Even if you found that your mortgage rate goes up 5% or 10% from what you are paying you will have a figure that you can work with whether that figure is -£2000 or -£1000 per month or -£12.50 per month.

I have been in this position a few times and helped friend to turn a monthly minus figure into a plus after her divorce.
I look at firstly what I can cut down on or use a cheaper alternatives (eg £360 per year savings using horse grass pellets instead of the cheapest cat litter). Finding the cheapest you can buy something that is non perishable and bulk buying a years supply etc
Comparison websites for insurances, phone and power etc. Costco membership for even just fuel if you have one with a petrol station near you
Then what you can use that you have to bring extra income in.
Friend rents out her driveway for parking as she is close to a station carpark and is £2 per day cheaper than the station carpark. She also Airbnb’s a bedroom she has that has an en-suite and another bedroom is the living room with a small kitchenette and microwave in. For her it might only be £500 per month (minimum) she gets in between these 2 things but it is the difference between staying in the house she loves or having to sell and buy something that most likely has the same out goings but just gives her a savings pot she can dip into to keep her going.

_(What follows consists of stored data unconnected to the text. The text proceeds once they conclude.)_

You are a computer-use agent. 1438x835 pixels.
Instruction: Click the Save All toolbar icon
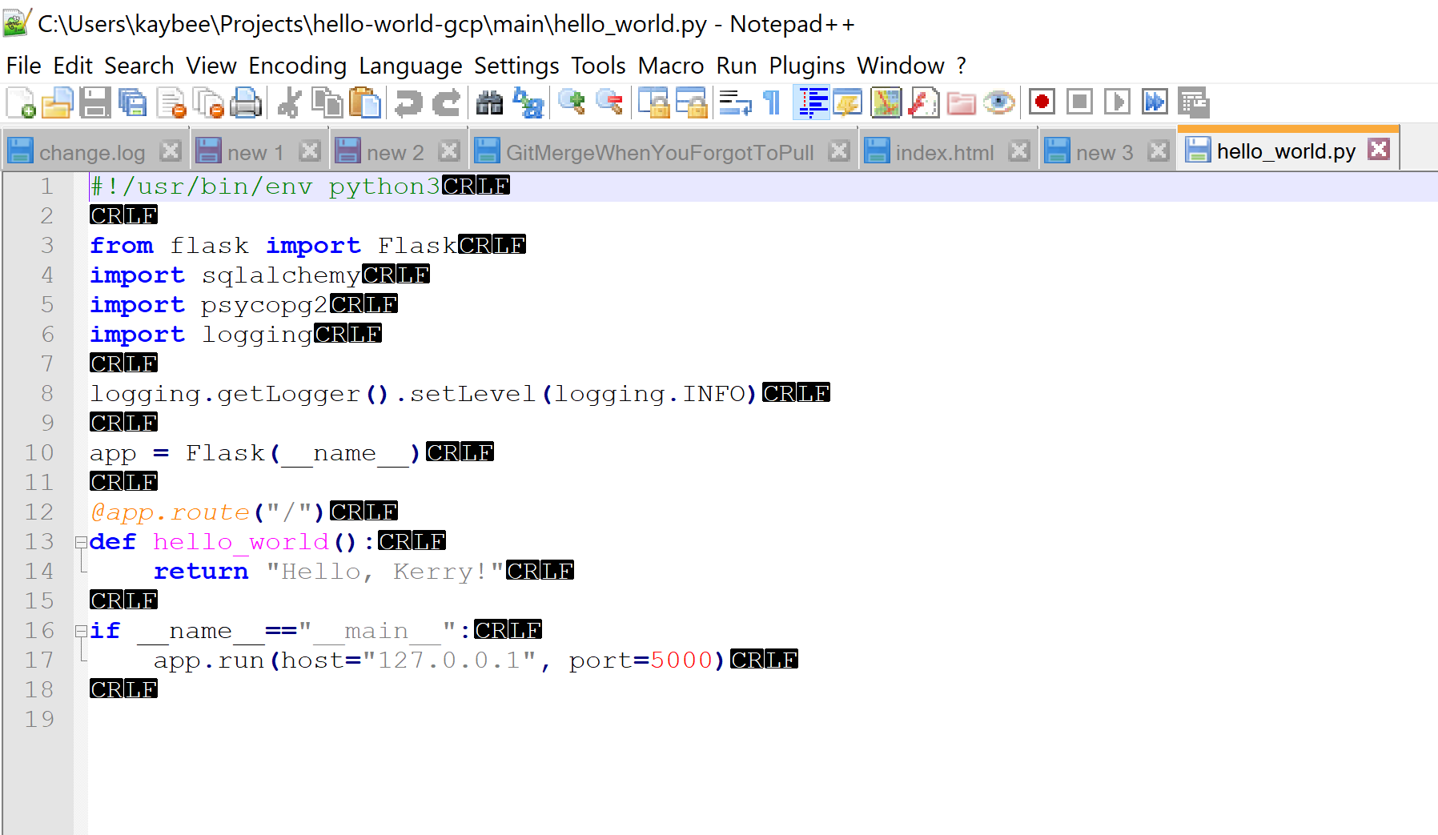tap(133, 103)
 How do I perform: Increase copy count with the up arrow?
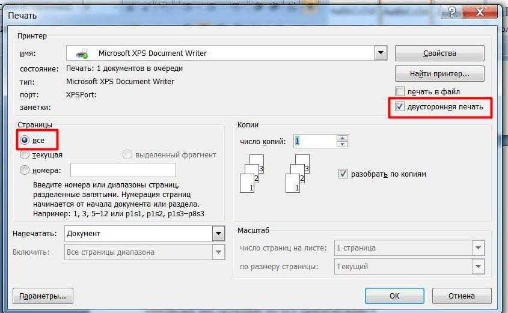point(343,138)
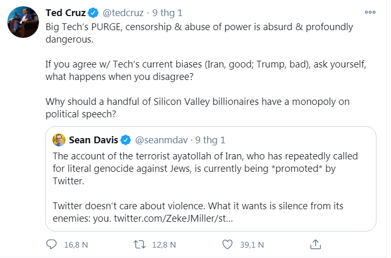Image resolution: width=391 pixels, height=258 pixels.
Task: Click the Sean Davis display name
Action: coord(93,140)
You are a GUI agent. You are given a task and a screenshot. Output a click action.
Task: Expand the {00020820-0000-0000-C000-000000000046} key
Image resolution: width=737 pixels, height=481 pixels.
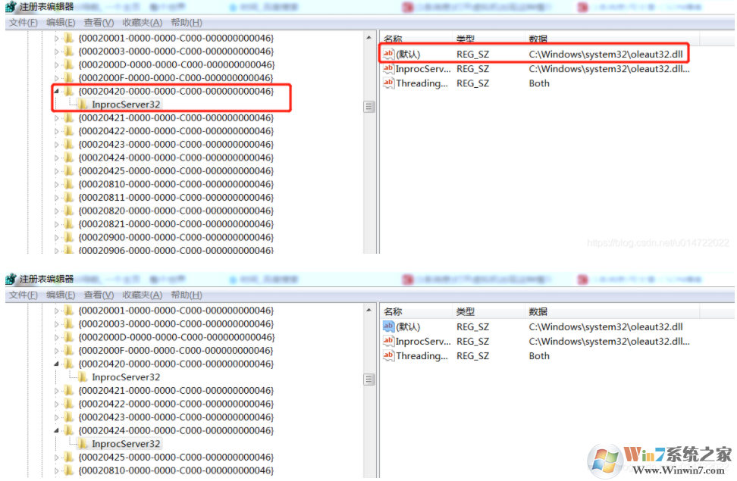(56, 211)
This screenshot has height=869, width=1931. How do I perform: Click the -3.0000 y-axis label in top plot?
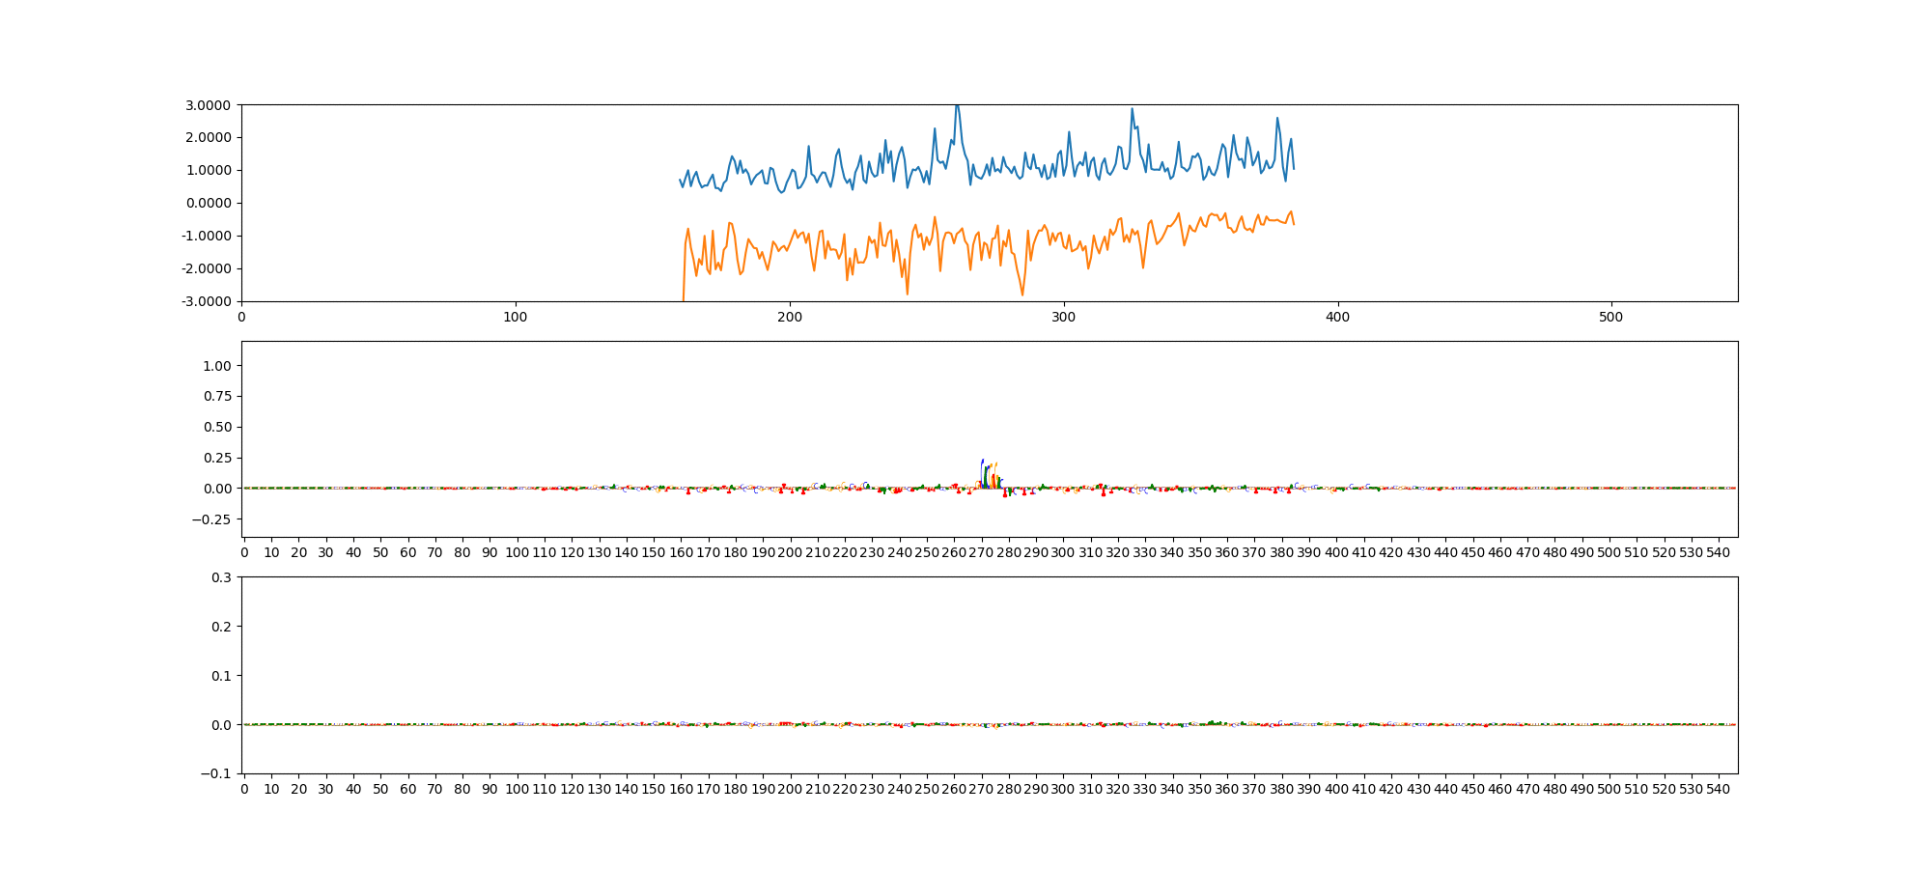(x=206, y=301)
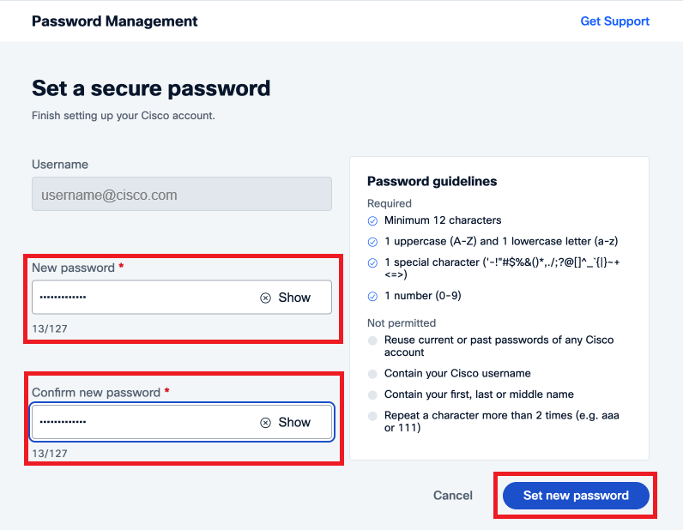
Task: Click grey circle beside Reuse current passwords rule
Action: [x=372, y=340]
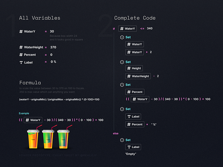Select the WaterY chip in the if condition
The width and height of the screenshot is (223, 167).
click(127, 29)
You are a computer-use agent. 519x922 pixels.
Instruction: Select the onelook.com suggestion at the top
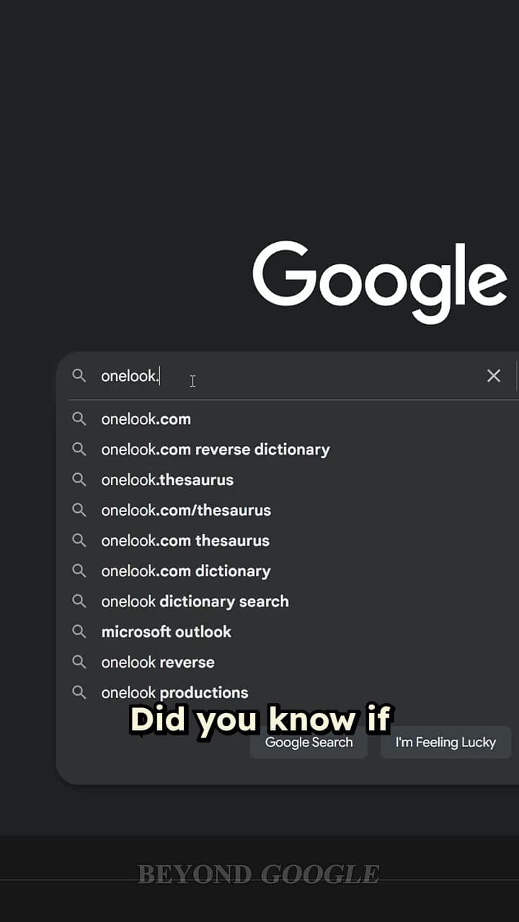[x=146, y=419]
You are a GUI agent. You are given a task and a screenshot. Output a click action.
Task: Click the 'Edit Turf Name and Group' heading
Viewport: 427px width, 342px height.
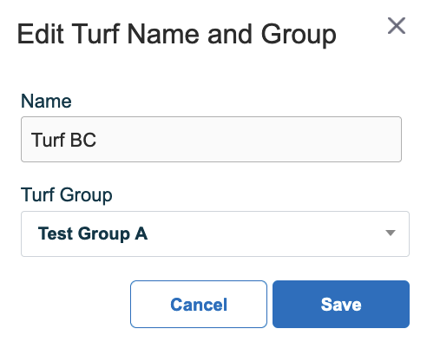[x=176, y=35]
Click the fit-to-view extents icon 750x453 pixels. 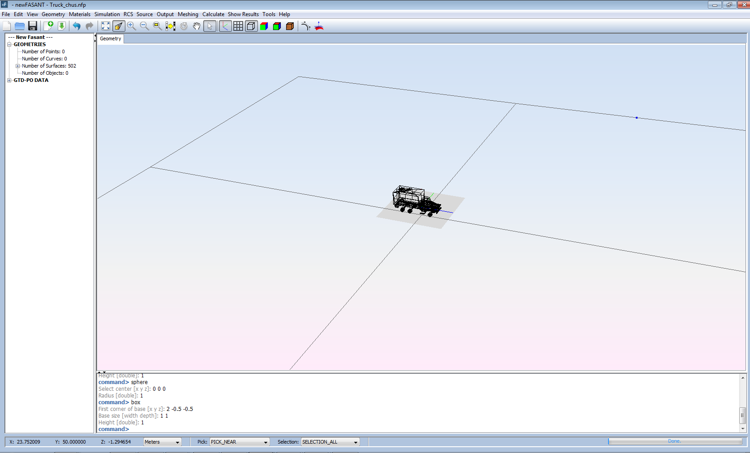pyautogui.click(x=106, y=26)
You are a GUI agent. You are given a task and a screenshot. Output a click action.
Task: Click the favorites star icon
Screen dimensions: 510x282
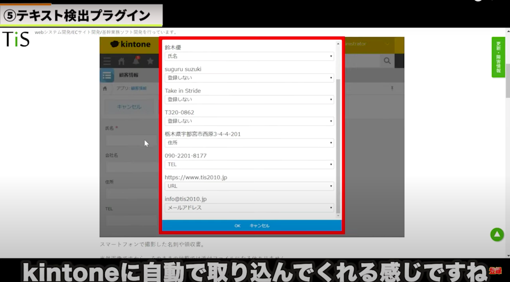pyautogui.click(x=150, y=61)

A few friends have eBay businesses. (One had her business grow so large her Dh gave up his job to work full time with her.
Even 1 or 2 evenings or a weekend day working at something completely different or on a freelance basis adds to the pot.

I never look at the minus figure as an enormous non achievable figure but break it down into what smaller amounts I can cut it down to by earning or cutting down on outgoings so that figure gets smaller and smaller until it disappears.

Kennykenkencat · 26/03/2023 14:21

If it is September 2025 when you come off your fixed rate mortgage then your Dh is just adding to your stress for no reason.

Remember moving home even if it is to a better house and very happy about moving is stressful and very very expensive.

Moving when you are going to go from your dream home to a smaller house you wouldn’t move to if you had the choice is going to have a real detrimental affect on your long term mental health.

Just because you move to a smaller house doesn’t mean your bills overall will be lower . I moved from a 5 bed detached with a large mortgage and am in rented atm .
My outgoings on my rented house which is 1/2 the size of my previous house are through the roof. My electric bill is well above what I paid for my gas, electric and mortgage all put together and for that instead of being able to wander around the house in tropical heat with a tumble dryer going off every day I am so cold that there is ice on the insides of the window in the morning and I am losing the fight against the black mold. And losing the will to live dealing with the electricity supplier who seems to make it up as they go along

Smaller doesn’t necessarily mean cheaper and less stress.